[proofplan]
Fix a threshold $t>0$. The simultaneous deviation event is exactly the union of the individual deviation events because the maximum over the finite index set exceeds $t$ precisely when at least one coordinate exceeds $t$. Since probability measures are finitely subadditive, the probability of this union is bounded by the sum of the individual probabilities. The assumed one-dimensional tail bounds then give the desired estimate.
[/proofplan]
[step:Rewrite the simultaneous deviation event as a finite union]

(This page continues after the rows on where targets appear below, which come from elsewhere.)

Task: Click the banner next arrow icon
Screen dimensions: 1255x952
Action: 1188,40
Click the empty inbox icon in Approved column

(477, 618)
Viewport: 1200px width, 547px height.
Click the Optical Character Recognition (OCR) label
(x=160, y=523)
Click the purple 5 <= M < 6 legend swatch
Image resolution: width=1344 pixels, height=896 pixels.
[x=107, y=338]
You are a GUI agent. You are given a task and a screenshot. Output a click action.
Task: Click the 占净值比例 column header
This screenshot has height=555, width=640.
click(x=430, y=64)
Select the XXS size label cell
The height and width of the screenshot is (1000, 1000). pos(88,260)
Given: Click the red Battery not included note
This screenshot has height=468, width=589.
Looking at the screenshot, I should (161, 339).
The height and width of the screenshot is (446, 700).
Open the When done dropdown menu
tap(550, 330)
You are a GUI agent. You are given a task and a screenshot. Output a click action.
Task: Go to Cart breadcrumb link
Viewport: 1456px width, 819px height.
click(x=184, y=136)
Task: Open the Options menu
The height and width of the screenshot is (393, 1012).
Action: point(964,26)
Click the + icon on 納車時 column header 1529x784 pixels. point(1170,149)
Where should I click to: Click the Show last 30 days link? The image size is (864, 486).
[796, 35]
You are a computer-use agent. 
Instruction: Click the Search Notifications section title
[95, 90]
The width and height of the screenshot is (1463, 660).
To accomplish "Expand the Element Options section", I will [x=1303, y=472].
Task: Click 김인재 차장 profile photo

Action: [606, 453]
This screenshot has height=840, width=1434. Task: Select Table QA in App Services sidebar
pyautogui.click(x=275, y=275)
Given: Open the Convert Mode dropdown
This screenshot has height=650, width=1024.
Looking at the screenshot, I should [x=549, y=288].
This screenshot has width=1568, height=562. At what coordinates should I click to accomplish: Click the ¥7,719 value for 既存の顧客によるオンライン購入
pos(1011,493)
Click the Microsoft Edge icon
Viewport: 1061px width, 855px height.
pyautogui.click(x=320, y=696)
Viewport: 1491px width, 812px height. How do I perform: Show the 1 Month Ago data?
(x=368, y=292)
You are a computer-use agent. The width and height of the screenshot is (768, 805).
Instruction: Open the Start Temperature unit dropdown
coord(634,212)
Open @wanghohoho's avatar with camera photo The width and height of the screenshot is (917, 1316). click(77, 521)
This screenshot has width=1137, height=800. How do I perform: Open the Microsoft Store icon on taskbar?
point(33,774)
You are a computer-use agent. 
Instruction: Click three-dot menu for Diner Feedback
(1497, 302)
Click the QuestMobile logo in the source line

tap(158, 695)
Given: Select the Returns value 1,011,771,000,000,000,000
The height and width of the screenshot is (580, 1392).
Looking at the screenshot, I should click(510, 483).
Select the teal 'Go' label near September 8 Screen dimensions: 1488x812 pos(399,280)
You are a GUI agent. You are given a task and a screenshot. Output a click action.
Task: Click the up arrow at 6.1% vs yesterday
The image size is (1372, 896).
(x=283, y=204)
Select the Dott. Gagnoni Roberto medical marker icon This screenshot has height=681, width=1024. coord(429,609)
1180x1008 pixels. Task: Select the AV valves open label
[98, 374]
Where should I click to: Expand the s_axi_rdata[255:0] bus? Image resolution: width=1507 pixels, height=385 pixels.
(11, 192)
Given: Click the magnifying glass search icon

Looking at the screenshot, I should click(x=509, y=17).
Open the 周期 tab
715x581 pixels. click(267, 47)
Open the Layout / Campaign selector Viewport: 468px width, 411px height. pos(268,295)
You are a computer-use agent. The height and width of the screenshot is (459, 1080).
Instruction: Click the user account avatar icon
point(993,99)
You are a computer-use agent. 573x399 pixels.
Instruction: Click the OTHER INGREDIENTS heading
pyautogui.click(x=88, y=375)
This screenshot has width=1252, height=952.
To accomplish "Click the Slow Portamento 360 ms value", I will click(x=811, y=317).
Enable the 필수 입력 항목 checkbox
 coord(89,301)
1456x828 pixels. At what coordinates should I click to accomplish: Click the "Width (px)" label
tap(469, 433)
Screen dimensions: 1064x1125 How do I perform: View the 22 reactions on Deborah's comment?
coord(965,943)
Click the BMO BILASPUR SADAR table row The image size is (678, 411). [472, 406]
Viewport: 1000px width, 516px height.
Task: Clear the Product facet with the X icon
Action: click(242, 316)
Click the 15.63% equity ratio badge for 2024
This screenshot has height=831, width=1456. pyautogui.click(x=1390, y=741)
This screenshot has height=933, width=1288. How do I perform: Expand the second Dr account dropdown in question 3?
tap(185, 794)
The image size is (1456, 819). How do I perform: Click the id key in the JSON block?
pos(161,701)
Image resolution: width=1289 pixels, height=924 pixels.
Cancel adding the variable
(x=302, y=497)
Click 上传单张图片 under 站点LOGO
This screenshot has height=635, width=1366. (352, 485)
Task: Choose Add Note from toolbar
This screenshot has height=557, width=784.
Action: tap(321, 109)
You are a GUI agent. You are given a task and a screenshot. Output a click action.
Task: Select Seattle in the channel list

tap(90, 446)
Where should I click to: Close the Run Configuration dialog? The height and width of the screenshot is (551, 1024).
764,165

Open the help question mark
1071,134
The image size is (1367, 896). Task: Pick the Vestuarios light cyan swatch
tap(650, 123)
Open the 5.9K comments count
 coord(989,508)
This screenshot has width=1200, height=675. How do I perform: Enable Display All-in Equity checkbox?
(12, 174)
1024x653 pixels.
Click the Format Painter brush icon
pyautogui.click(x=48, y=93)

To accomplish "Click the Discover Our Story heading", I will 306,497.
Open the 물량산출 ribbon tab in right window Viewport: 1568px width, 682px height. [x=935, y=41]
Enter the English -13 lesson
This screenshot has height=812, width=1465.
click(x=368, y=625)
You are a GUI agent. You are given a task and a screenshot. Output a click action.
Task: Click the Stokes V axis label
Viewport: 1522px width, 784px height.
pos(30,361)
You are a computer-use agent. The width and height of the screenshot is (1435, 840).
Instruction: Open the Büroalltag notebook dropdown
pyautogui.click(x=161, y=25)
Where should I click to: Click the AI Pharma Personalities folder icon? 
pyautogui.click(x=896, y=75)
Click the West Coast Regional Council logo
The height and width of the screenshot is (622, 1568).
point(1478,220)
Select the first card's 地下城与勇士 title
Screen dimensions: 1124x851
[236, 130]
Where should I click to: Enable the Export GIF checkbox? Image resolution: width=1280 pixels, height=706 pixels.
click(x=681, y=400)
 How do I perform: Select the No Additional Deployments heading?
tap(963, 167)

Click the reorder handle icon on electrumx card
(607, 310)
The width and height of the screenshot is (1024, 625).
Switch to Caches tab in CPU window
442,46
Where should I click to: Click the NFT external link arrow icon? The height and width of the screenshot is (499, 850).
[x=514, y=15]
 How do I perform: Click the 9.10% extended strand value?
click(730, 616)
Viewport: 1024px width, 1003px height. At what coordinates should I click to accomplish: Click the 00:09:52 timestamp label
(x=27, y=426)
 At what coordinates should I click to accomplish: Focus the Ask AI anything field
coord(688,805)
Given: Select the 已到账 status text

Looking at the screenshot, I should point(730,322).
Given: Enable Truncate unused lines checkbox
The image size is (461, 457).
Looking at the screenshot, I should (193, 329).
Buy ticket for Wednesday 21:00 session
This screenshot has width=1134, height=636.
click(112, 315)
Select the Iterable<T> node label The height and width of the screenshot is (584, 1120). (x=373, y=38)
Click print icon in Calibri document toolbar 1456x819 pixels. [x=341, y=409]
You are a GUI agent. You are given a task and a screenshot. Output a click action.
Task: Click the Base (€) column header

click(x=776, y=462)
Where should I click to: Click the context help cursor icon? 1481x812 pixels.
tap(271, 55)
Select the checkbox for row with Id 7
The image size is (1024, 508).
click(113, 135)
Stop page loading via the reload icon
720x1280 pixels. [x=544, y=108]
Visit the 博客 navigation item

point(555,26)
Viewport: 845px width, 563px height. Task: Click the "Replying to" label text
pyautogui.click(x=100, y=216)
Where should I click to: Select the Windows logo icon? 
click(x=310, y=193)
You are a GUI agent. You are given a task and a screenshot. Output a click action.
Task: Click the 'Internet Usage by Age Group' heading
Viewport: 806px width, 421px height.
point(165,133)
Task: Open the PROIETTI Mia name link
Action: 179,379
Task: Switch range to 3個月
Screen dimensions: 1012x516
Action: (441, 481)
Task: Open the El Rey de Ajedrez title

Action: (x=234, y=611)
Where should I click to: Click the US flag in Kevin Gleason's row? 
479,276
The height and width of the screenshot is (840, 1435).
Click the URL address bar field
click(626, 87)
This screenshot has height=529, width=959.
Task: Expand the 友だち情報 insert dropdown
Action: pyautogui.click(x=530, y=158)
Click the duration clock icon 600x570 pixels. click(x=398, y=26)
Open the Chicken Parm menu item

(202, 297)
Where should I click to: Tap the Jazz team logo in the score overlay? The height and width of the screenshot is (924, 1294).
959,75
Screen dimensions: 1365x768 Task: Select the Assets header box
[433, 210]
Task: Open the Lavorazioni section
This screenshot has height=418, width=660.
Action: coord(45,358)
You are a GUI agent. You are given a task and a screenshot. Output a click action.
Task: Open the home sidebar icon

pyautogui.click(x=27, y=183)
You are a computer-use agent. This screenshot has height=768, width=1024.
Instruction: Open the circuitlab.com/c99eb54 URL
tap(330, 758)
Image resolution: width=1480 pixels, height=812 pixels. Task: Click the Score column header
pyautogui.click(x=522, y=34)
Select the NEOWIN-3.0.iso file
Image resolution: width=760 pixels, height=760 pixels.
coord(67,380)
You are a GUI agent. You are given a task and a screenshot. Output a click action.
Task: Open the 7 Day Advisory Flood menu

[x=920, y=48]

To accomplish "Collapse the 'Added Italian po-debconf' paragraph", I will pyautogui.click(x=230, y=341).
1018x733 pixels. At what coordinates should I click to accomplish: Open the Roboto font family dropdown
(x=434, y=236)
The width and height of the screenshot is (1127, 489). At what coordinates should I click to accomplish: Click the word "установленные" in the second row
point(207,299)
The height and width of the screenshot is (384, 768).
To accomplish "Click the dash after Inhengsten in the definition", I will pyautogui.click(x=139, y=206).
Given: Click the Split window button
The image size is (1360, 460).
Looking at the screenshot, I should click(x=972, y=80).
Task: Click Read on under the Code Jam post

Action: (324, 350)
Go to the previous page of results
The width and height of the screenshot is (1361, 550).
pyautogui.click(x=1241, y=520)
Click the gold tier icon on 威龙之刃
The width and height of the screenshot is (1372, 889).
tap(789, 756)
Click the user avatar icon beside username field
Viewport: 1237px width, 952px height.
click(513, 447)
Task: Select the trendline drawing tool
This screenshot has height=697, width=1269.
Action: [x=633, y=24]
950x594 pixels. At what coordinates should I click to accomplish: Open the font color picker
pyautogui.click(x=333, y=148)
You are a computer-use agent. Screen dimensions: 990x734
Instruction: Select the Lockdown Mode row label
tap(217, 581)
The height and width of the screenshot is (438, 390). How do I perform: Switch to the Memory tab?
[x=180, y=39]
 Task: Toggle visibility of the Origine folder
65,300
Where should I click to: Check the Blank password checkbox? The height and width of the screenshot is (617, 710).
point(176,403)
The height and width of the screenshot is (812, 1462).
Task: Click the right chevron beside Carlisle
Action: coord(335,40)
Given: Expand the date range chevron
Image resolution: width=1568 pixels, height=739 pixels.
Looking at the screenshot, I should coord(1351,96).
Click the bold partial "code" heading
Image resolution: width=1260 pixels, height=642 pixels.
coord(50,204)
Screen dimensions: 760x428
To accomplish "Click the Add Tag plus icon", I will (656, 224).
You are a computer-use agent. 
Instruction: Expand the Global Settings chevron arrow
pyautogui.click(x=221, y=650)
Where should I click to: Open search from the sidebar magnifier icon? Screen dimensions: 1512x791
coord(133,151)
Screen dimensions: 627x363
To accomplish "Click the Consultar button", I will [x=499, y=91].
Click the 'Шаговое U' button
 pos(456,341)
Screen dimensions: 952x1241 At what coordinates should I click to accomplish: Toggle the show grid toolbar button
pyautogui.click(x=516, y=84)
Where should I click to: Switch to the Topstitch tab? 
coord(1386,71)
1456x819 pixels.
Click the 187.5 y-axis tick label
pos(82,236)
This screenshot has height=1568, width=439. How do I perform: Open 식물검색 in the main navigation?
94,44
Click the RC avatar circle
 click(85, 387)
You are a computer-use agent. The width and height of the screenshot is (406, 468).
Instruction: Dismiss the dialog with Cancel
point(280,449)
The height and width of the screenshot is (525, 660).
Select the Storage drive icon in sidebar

Fix $t>0$. For each $j\in J$, define the event $A_j\in\mathcal F$ by
\begin{align*}
A_j:=\{\omega\in\Omega: |Y_j(\omega)|\ge t\}.
\end{align*}
The measurability of $A_j$ follows because $Y_j$ is a real-valued [random variable](/page/Random%20Variable) and $(-\infty,-t]\cup[t,\infty)\in\mathcal B(\mathbb R)$, with
\begin{align*}
A_j=Y_j^{-1}\bigl((-\infty,-t]\cup[t,\infty)\bigr).
\end{align*}
Define the simultaneous deviation event $A\in\mathcal F$ by
\begin{align*}
A:=\left\{\omega\in\Omega: \max_{j\in J}|Y_j(\omega)|\ge t\right\}.
\end{align*}
Since $J$ is finite and nonempty, for every $\omega\in\Omega$,
\begin{align*}
\max_{j\in J}|Y_j(\omega)|\ge t
\end{align*}
holds if and only if there exists $j\in J$ such that $|Y_j(\omega)|\ge t$. Hence
\begin{align*}
A=\bigcup_{j\in J}A_j.
\end{align*}
[guided]
Fix a threshold $t>0$. We want to compare the event that at least one of the random variables has a large absolute value with the individual large-deviation events. For each $j\in J$, define
\begin{align*}
A_j:=\{\omega\in\Omega: |Y_j(\omega)|\ge t\}.
\end{align*}
This is an event in $\mathcal F$: indeed, since $Y_j:(\Omega,\mathcal F)\to(\mathbb R,\mathcal B(\mathbb R))$ is measurable and $(-\infty,-t]\cup[t,\infty)$ is a Borel subset of $\mathbb R$, we have
\begin{align*}
A_j=Y_j^{-1}\bigl((-\infty,-t]\cup[t,\infty)\bigr)\in\mathcal F.
\end{align*}
Now define
\begin{align*}
A:=\left\{\omega\in\Omega: \max_{j\in J}|Y_j(\omega)|\ge t\right\}.
\end{align*}
Because $J$ is finite and nonempty, the maximum $\max_{j\in J}|Y_j(\omega)|$ is well-defined for every $\omega\in\Omega$. For a fixed outcome $\omega\in\Omega$, the inequality
\begin{align*}
\max_{j\in J}|Y_j(\omega)|\ge t
\end{align*}
means exactly that at least one of the finitely many numbers $|Y_j(\omega)|$ is at least $t$. Therefore $\omega\in A$ if and only if $\omega\in A_j$ for some $j\in J$. This proves the identity
\begin{align*}
A=\bigcup_{j\in J}A_j.
\end{align*}
[/guided]
[/step]
[step:Apply finite subadditivity and insert the tail bounds]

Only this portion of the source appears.